Oh yeah. People that think Dems look ‘weak’ should consider these two sniveling weenies.
rootless_e
Joe Hensarling: Obama should of asked him how many zeros come after the 1 in 1 trillion.
jenniebee
@burnspbesq:
But the president made a plea for bipartisanship!
Yes, and I made a plea for my belly fat to disappear while I am sleeping tonight.
I am far more likely to get what I want than Obama.
They weren’t his intended audience. Wavering Republican voters and independents at home were.
I think it’s interesting how much people are still framing this as Obama seeking a “win” over Republicans. If you think that’s what he’s trying for, you don’t get what he’s doing. He’s boxed them into a corner where they have a choice of changing or dying off. They’ll keep fighting for a while, and we’ll see if they can fight their way out.

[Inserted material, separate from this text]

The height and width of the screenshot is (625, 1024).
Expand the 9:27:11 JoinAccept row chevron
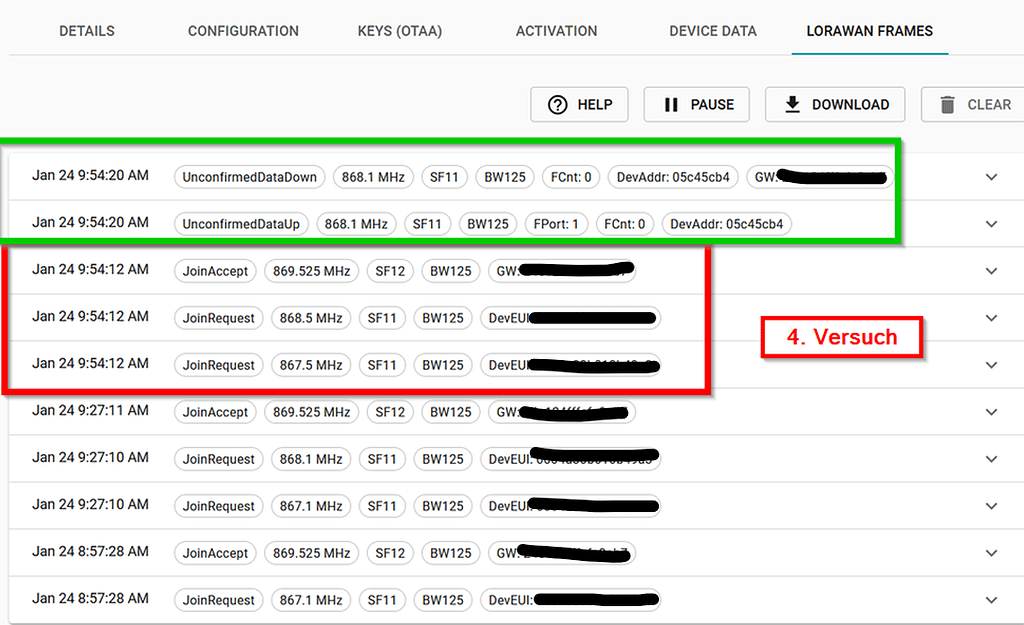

But I get it. We’ve been gut-kicked for decades, admitting that liberals don’t play this game as well as conservatives do, but staying in the goddamn game. Obama’s ambition and vision is to change the game entirely. It’ll be interesting to see if he can manage it.
Notorious P.A.T.
@inkadu:
Well done!
Then make some concessions to your belly. Reach across the aisle! Be nice to it! Whatever you do, don’t fight it!
Llelldorin
@handy:
QFFT. CA Dems are still living off their genius “We should run against immigrants in the fucking Golden State to shore up our support among elderly racists in Orange County” maneuver from sixteen years ago.
burnspbesq
@Morbo:
Je pense qu’il veut dire “baisez-vous-meme.”
Jim, Foolish Literalist
@jenniebee:
Yeah, I don’t think “Those fiendish Democrats passed something with a majority! Unfair!” is going to cut a lot of ice, try as they might Mitch McConnell, Orrin Hatch and Sean Hannity, even aided and abetted by David Broder and Evan Bayh.
Yutsano
@Morbo: Domo sumimasen. Furansu-go ga chotto hanashiemasu. :)
Notorious P.A.T.
Plenty of room for the Danite Band?
jwb
@rootless_e: No argument there, but I think the Dems still have very much an uphill battle ahead in Texas. Based on my impressions living in the suburbs of Austin, I’d say that Perry will win another term (rather easily—he’ll actually get 50% of the vote this time!) and I suspect the House and Senate will tilt back towards the Goopers a bit, primarily because I think Democratic voting is going to be down fairly sharply this year. The odds tilt quite a lot in the Dems direction if Medina is the nominee or Perry actually goes over the edge and works diligently to out-teabag Medina, because Dems will come to the polls to vote against her (or against Perry if he goes over into full teabagger).
burnspbesq
I am astonished that the Republicans allowed cameras in the room for their thing with Obama. That was monumentally stupid.
Martin
@burnspbesq: Shh. We want it to keep happening. Senate next plz!
SIA
This frames the issue nicely.
Yutsano
@burnspbesq: It was a calculation on their part. They were hoping the guy who tended to trip over his words and use long pauses before answering would show up. Instead the got rickrolled. The question is how much the MSM will now ignore that this ever happened.
rootless_e
@jwb: Well, we were all surprised out here in western travis county in 2008 when we found a lot of Dems at the precinct caucus. But turnout is key. It’s annoying how republicans always vote and Democrats always talk.
burnspbesq
The last thing in the world I expected was for the people of New York to turn into a bunch of pants-wetters about holding the KSM trial in Manhattan.
Mike E
@LM:
Ahh, yes, that would be Joe Lieberman.
SIA
@Yutsano: Surprisingly the media seems to be giving the event an airing. It was on nightly news with Couric (haven’t checked the other networks.) Lamby Blitzer aired it, and now Anderson Cooper. Fox aired it till, as I understand it, the last 20 minutes.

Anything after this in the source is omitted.